Maximum likelihood esitmators have a property of functional invariance (indeed they possess a couple of forms of functional invariance). Quoting part of that Wikipedia link:
The maximum likelihood estimator selects the parameter value which gives the observed data the largest possible probability (or probability density, in the continuous case). If the parameter consists of a number of components, then we define their separate maximum likelihood estimators, as the corresponding component of the MLE of the complete parameter. Consistent with this, if $\widehat{\theta}$ is the MLE for $θ$, and if $g(θ)$ is any transformation of $θ$, then the MLE for $α = g(θ)$ is by definition
$$\widehat{\alpha} = g(\,\widehat{\theta}\,). \, $$
So if $\theta =(\begin{smallmatrix} ^a\\ _b \end{smallmatrix})$, then the MLE of $\theta$ is $(\begin{smallmatrix} \hat{a}\\ \hat{b} \end{smallmatrix})$ and the MLE of $\frac{a+b}{2}$ is $\frac{\hat{a}+\hat{b}}{2}$.

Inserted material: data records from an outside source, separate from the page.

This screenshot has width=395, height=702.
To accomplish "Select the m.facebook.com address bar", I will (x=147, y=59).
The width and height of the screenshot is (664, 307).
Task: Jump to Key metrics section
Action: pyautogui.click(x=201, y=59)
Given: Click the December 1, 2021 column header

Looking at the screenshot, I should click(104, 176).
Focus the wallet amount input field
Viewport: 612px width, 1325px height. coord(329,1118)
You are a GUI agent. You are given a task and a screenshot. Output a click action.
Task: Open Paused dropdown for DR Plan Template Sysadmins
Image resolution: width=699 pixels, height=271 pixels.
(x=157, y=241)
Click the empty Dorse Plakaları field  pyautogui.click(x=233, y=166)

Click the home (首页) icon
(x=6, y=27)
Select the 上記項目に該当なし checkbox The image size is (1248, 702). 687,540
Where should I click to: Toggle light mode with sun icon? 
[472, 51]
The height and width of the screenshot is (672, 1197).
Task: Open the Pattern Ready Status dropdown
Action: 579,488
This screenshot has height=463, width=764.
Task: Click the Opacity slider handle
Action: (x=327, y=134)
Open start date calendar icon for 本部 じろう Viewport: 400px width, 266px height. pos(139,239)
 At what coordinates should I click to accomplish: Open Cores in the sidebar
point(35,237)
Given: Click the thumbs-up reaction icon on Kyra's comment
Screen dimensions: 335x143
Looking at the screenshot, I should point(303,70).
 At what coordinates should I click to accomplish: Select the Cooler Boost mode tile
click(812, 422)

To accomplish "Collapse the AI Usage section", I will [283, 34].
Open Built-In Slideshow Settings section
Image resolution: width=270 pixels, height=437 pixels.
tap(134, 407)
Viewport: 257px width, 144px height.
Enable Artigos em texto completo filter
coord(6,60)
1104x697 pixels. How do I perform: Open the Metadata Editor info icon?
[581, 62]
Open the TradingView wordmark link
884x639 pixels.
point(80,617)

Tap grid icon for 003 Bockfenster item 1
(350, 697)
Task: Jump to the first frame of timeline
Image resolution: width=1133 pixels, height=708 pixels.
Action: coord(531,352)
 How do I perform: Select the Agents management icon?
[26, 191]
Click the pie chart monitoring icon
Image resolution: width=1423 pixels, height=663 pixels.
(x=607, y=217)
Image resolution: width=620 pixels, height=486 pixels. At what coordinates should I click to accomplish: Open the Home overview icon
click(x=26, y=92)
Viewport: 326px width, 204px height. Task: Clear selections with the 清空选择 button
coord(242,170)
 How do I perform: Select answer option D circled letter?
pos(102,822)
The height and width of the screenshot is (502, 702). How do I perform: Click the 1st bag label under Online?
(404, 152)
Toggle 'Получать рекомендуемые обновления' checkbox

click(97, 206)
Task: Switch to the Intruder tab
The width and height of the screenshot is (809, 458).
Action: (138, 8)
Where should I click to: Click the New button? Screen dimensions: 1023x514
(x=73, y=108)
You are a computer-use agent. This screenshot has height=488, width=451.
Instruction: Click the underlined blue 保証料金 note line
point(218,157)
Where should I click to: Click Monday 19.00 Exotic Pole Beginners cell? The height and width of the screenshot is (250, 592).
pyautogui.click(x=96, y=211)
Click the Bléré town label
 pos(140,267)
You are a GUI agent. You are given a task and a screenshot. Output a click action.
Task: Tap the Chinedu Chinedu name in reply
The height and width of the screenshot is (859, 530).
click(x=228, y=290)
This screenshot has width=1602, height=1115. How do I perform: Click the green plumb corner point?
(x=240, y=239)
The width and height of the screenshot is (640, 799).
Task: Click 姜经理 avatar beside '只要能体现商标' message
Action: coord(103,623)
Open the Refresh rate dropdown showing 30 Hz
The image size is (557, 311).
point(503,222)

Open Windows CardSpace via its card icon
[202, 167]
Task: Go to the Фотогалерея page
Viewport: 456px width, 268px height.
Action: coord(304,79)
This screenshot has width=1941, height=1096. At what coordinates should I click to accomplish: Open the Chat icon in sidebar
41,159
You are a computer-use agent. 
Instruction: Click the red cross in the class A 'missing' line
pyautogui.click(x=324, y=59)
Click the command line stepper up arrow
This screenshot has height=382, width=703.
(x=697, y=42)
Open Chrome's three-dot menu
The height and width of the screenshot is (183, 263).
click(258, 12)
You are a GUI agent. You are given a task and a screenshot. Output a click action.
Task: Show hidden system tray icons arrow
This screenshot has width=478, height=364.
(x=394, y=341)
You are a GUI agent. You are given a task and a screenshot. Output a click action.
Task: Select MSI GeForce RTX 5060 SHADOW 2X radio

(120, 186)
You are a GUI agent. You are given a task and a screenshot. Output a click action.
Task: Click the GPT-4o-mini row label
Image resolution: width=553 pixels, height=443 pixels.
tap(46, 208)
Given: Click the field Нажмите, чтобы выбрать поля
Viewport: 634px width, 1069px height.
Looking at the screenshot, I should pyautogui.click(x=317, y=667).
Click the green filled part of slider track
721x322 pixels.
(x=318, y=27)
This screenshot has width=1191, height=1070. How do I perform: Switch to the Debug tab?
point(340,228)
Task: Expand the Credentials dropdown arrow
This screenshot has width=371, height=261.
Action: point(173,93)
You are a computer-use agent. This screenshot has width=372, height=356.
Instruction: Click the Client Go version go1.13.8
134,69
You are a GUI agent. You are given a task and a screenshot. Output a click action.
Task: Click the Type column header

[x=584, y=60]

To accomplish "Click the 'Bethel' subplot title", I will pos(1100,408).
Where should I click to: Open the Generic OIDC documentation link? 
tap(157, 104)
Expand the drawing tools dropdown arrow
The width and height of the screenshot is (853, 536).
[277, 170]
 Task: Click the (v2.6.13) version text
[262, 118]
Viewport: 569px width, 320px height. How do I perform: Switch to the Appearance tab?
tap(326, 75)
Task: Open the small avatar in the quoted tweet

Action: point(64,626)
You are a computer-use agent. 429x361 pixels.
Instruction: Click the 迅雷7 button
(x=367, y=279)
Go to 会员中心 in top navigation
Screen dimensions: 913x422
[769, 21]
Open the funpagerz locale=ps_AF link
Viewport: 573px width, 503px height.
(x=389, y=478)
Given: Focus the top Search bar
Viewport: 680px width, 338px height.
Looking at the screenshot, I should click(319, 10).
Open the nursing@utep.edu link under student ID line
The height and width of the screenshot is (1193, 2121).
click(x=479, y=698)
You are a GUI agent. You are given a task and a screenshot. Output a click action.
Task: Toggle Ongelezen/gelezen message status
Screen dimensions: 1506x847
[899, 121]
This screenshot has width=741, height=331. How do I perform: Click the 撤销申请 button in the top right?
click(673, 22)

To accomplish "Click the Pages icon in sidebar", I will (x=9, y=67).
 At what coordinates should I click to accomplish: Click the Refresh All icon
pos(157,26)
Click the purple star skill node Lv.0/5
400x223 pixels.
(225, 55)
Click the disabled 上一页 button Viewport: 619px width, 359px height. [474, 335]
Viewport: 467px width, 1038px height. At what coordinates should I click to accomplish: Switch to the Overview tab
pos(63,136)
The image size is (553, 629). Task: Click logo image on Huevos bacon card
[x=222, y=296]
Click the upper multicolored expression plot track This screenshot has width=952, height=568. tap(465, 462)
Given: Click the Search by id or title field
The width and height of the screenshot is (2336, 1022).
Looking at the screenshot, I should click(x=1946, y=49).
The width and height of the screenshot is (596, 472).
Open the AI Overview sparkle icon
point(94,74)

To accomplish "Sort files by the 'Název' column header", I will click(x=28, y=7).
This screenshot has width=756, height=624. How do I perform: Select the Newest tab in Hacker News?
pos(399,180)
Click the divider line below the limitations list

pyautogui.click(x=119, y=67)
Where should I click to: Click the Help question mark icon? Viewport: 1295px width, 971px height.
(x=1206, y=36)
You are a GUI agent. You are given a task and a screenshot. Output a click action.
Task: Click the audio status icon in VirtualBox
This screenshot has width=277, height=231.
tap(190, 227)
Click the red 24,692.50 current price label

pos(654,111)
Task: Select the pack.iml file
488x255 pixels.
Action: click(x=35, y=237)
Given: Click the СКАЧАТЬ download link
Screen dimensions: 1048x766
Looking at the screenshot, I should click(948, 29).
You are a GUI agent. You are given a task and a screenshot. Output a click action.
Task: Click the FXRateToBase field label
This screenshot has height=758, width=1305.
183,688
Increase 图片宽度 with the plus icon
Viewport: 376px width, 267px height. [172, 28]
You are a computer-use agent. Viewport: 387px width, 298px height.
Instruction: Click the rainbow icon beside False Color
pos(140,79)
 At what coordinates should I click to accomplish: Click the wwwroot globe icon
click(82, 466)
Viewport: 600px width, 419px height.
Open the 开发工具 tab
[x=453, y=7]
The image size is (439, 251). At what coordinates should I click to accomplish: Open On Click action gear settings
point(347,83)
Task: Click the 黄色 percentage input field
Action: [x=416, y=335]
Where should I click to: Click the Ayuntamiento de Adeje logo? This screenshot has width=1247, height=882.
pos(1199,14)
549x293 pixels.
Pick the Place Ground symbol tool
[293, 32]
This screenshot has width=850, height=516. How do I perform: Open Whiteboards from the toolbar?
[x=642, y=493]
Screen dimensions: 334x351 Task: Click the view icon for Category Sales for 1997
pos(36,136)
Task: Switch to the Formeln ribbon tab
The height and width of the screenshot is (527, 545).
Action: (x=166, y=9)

[Based on a quick glance, Wasserman seems to only show it for one-to-one functions. However, I suppose you could always construct a pair $\phi=(\tau,\sigma)^\top$ such that $\tau$ is defined as before and $\sigma=\frac{b-a}{2}$; then $\phi=A\theta$, where $A$ is invertible and so $\hat{\phi}=A\hat{\theta}$.]